* **Problem description**
Write the entries again exactly, with no line missing.

* **Data records**
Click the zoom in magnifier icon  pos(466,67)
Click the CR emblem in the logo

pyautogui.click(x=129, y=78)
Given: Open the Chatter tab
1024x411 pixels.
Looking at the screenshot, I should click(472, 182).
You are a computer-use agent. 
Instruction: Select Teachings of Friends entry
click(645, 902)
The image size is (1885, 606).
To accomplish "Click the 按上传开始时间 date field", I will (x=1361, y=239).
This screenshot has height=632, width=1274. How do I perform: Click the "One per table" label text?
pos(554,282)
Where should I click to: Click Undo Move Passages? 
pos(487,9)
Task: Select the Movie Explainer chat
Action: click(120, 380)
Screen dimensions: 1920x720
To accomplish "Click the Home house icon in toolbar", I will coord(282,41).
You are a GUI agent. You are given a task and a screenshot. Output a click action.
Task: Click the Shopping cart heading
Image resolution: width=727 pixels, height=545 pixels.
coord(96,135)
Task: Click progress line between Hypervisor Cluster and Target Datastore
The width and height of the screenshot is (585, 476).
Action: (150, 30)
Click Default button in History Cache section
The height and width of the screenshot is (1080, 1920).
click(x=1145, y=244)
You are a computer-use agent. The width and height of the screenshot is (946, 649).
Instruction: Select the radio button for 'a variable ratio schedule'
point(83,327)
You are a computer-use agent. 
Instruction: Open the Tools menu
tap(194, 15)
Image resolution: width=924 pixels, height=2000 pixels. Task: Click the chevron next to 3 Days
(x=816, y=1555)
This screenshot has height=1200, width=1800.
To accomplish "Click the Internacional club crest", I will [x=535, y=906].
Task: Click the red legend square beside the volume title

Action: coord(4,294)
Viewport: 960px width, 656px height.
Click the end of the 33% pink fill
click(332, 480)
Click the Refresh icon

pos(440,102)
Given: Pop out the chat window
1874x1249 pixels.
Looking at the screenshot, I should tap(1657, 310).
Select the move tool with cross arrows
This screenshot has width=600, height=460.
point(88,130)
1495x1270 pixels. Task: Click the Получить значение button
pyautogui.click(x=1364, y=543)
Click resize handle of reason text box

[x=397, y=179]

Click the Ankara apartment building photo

* **Output**
Click the zoom in magnifier icon  pos(466,67)
Click the CR emblem in the logo

pyautogui.click(x=129, y=78)
Given: Open the Chatter tab
1024x411 pixels.
Looking at the screenshot, I should click(472, 182).
You are a computer-use agent. 
Instruction: Select Teachings of Friends entry
click(645, 902)
The image size is (1885, 606).
To accomplish "Click the 按上传开始时间 date field", I will (x=1361, y=239).
This screenshot has height=632, width=1274. How do I perform: Click the "One per table" label text?
pos(554,282)
Where should I click to: Click Undo Move Passages? 
pos(487,9)
Task: Select the Movie Explainer chat
Action: click(120, 380)
Screen dimensions: 1920x720
To accomplish "Click the Home house icon in toolbar", I will coord(282,41).
You are a GUI agent. You are given a task and a screenshot. Output a click action.
Task: Click the Shopping cart heading
Image resolution: width=727 pixels, height=545 pixels.
coord(96,135)
Task: Click progress line between Hypervisor Cluster and Target Datastore
The width and height of the screenshot is (585, 476).
Action: (150, 30)
Click Default button in History Cache section
The height and width of the screenshot is (1080, 1920).
click(x=1145, y=244)
You are a computer-use agent. The width and height of the screenshot is (946, 649).
Instruction: Select the radio button for 'a variable ratio schedule'
point(83,327)
You are a computer-use agent. 
Instruction: Open the Tools menu
tap(194, 15)
Image resolution: width=924 pixels, height=2000 pixels. Task: Click the chevron next to 3 Days
(x=816, y=1555)
This screenshot has height=1200, width=1800.
To accomplish "Click the Internacional club crest", I will [x=535, y=906].
Task: Click the red legend square beside the volume title

Action: coord(4,294)
Viewport: 960px width, 656px height.
Click the end of the 33% pink fill
click(332, 480)
Click the Refresh icon

pos(440,102)
Given: Pop out the chat window
1874x1249 pixels.
Looking at the screenshot, I should tap(1657, 310).
Select the move tool with cross arrows
This screenshot has width=600, height=460.
point(88,130)
1495x1270 pixels. Task: Click the Получить значение button
pyautogui.click(x=1364, y=543)
Click resize handle of reason text box

[x=397, y=179]

Click the Ankara apartment building photo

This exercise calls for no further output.